** start of Text block **

This is equally clear in the judgment of Liang Kun, CTO of Shumei Technology: 'Currently, achieving 100% blockade of gray industry activities is not realistic.'

However, it must be clarified that not all AI scenarios prioritize security first.

In many exploratory and peripheral businesses, enterprises still prioritize effectiveness. For example, internal knowledge assistants, marketing content generation, and data analysis Copilots either do not access sensitive data or lack execution permissions. Even if model deviations occur, the risks are relatively controllable. In these scenarios, enterprises are more concerned with return on investment than the completeness of security governance.

The real turning point occurs when AI begins to enter core business processes. In scenarios involving customer data, transaction decisions, production scheduling, and risk control audits, enterprises often rapidly tighten their strategies, making security a hard constraint.

This cognitive shift has directly led to three noticeable changes in usage patterns.

The first shift is from 'functional' to 'controllable'.

** end of Text block **
** start of Dataset extract **

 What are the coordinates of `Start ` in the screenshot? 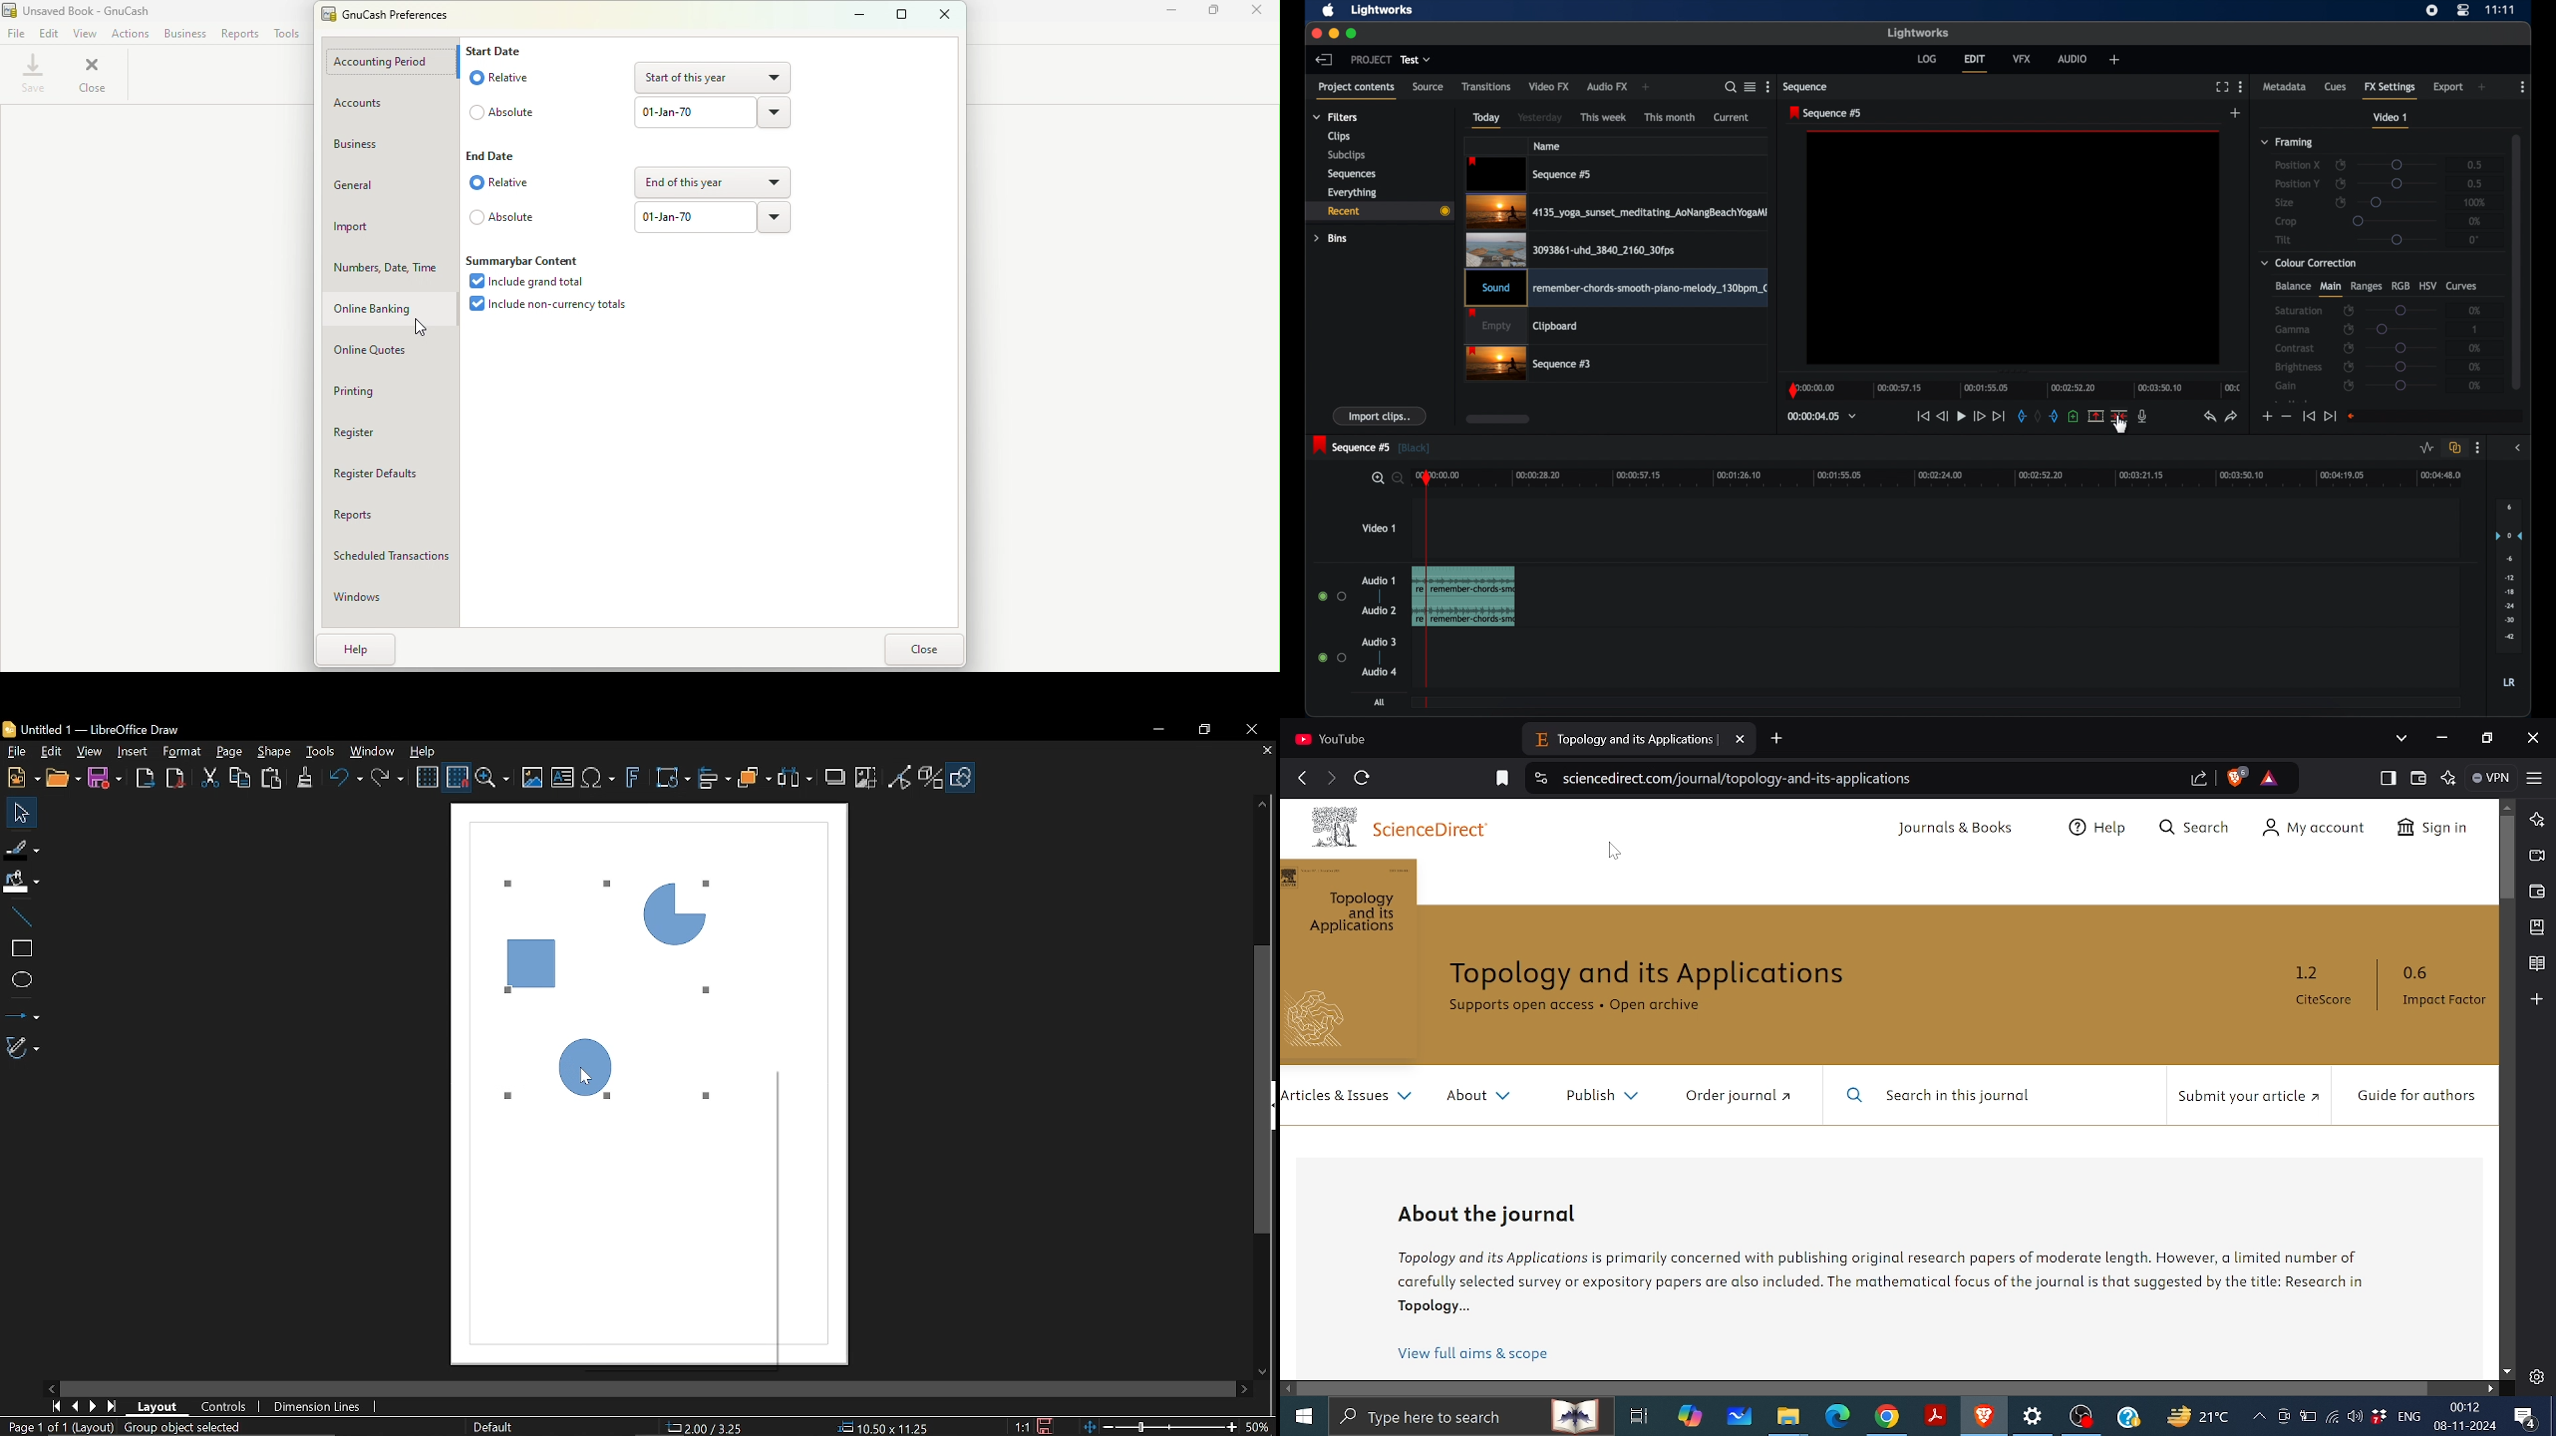 It's located at (500, 54).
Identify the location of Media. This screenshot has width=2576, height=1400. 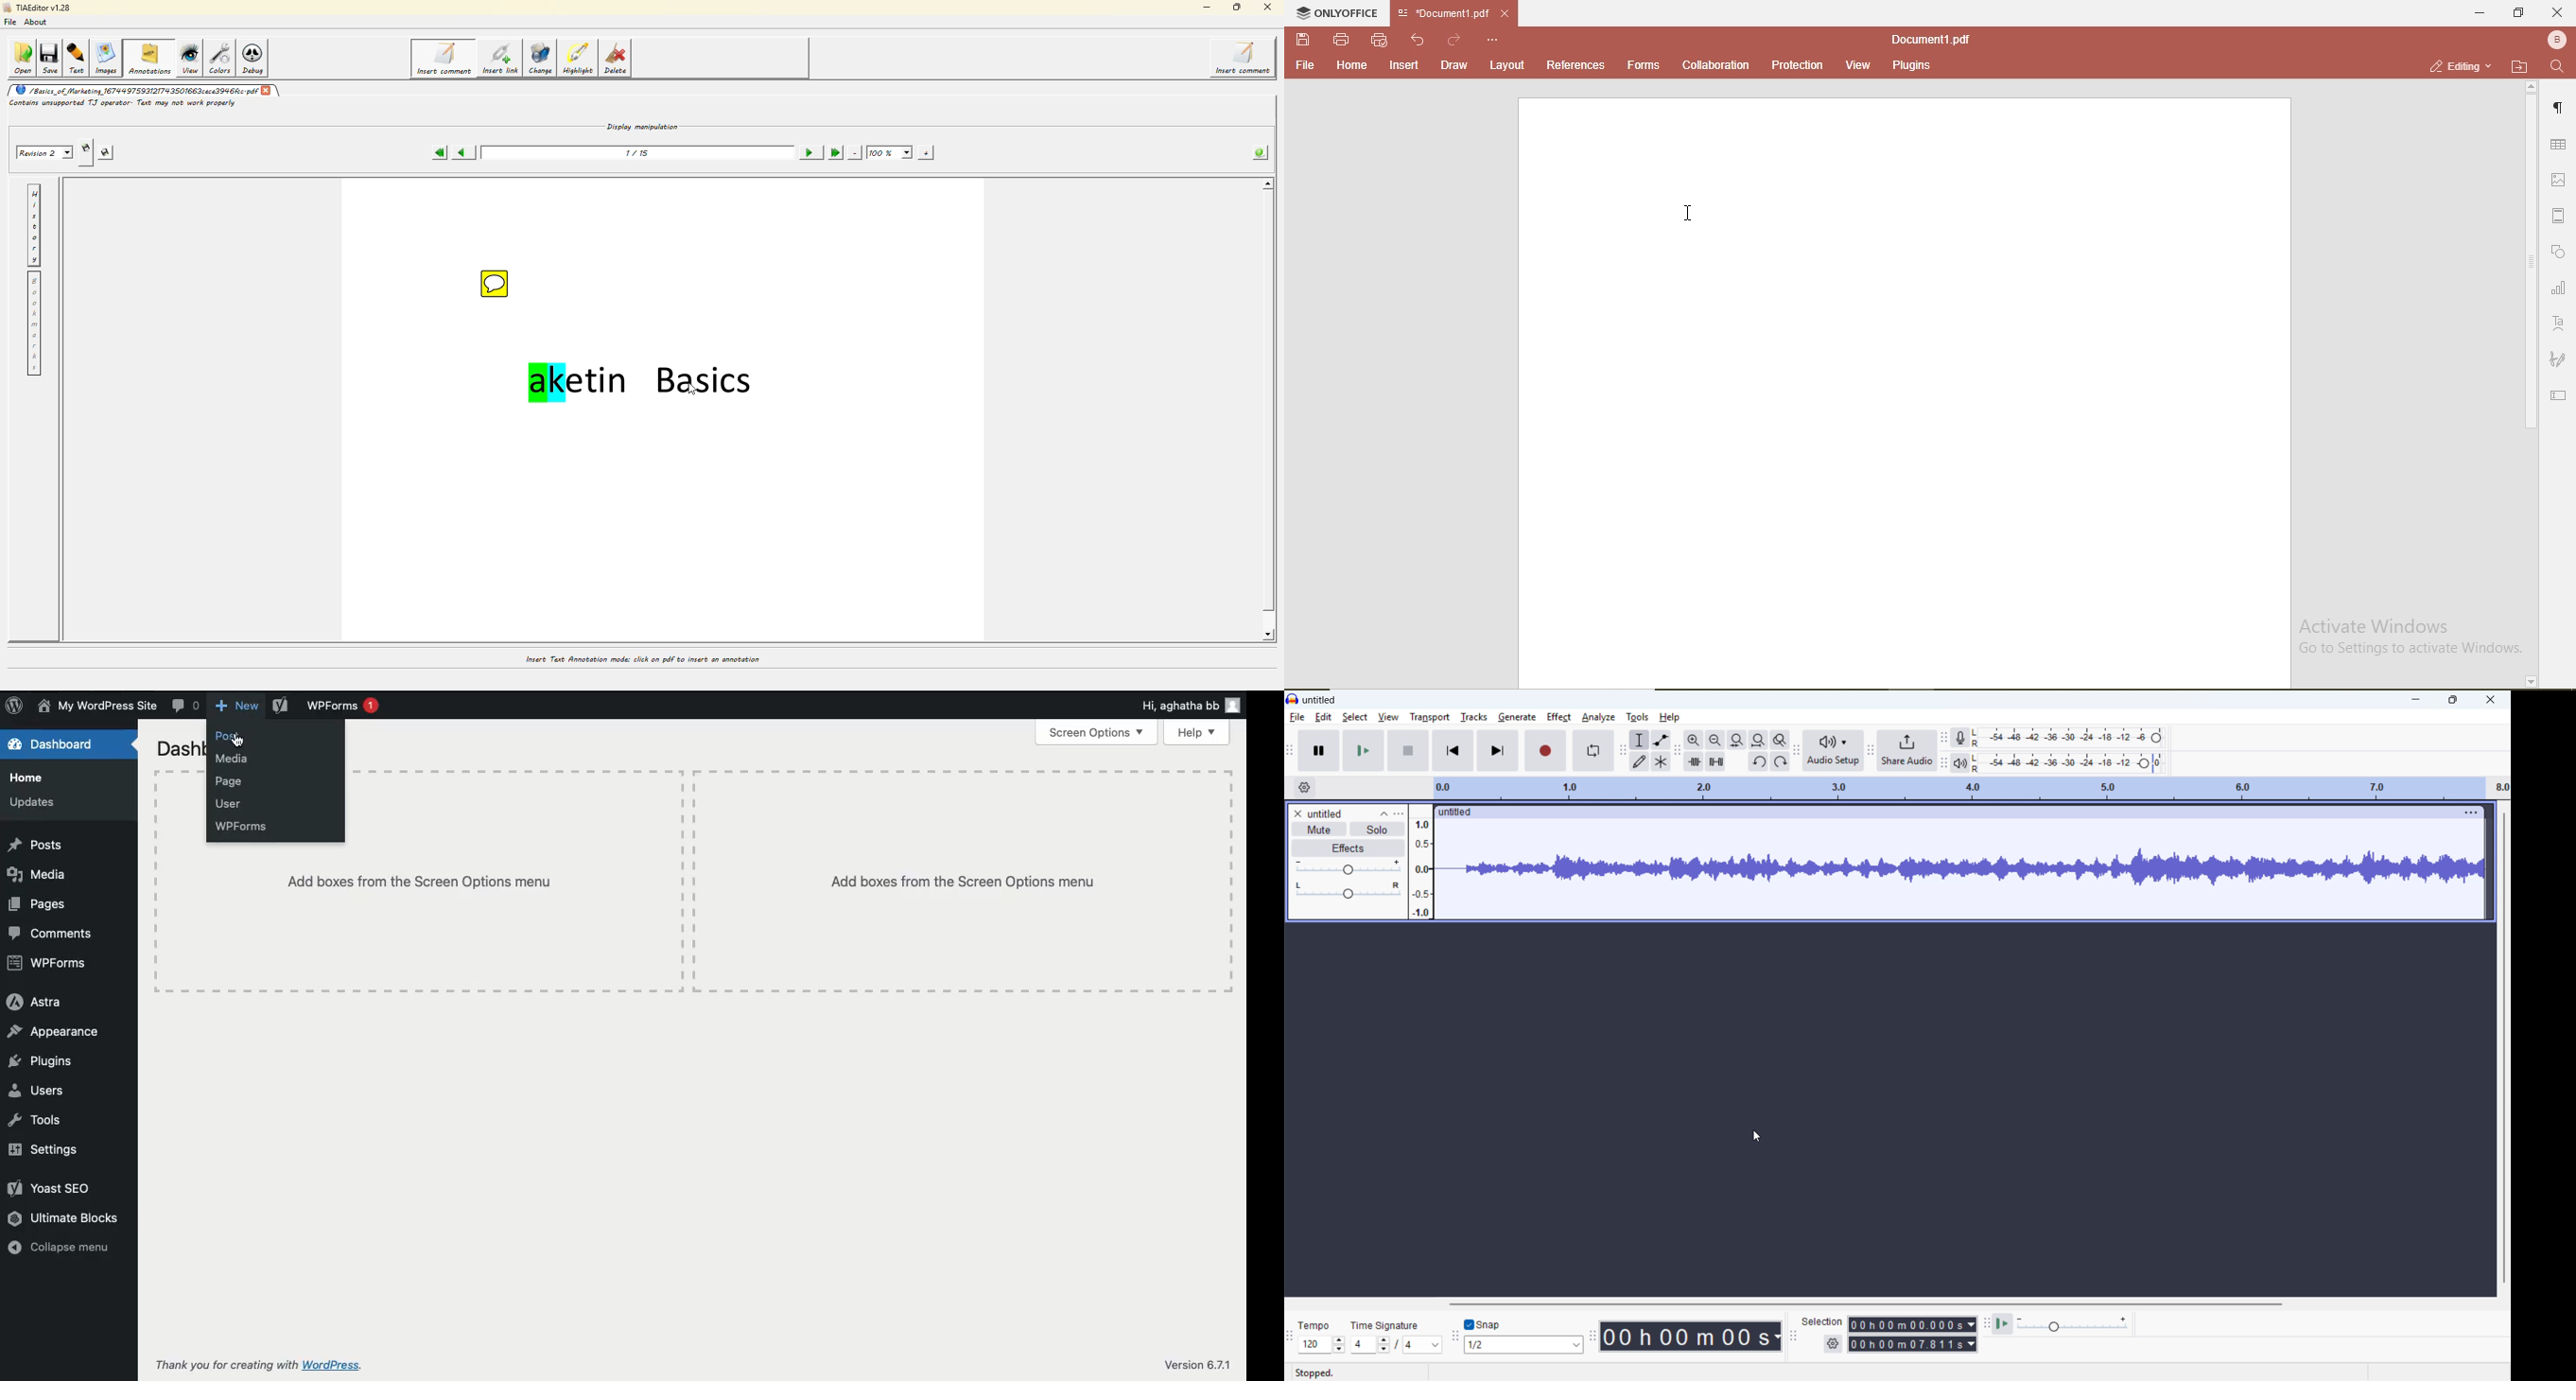
(240, 759).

** end of Dataset extract **

Your task — Retype everything in the passage on enterprise AI security from "The real turning" down to "from 'functional' to 'controllable'.". The listing was taken from a separate source.

Expected answer —
The real turning point occurs when AI begins to enter core business processes. In scenarios involving customer data, transaction decisions, production scheduling, and risk control audits, enterprises often rapidly tighten their strategies, making security a hard constraint.

This cognitive shift has directly led to three noticeable changes in usage patterns.

The first shift is from 'functional' to 'controllable'.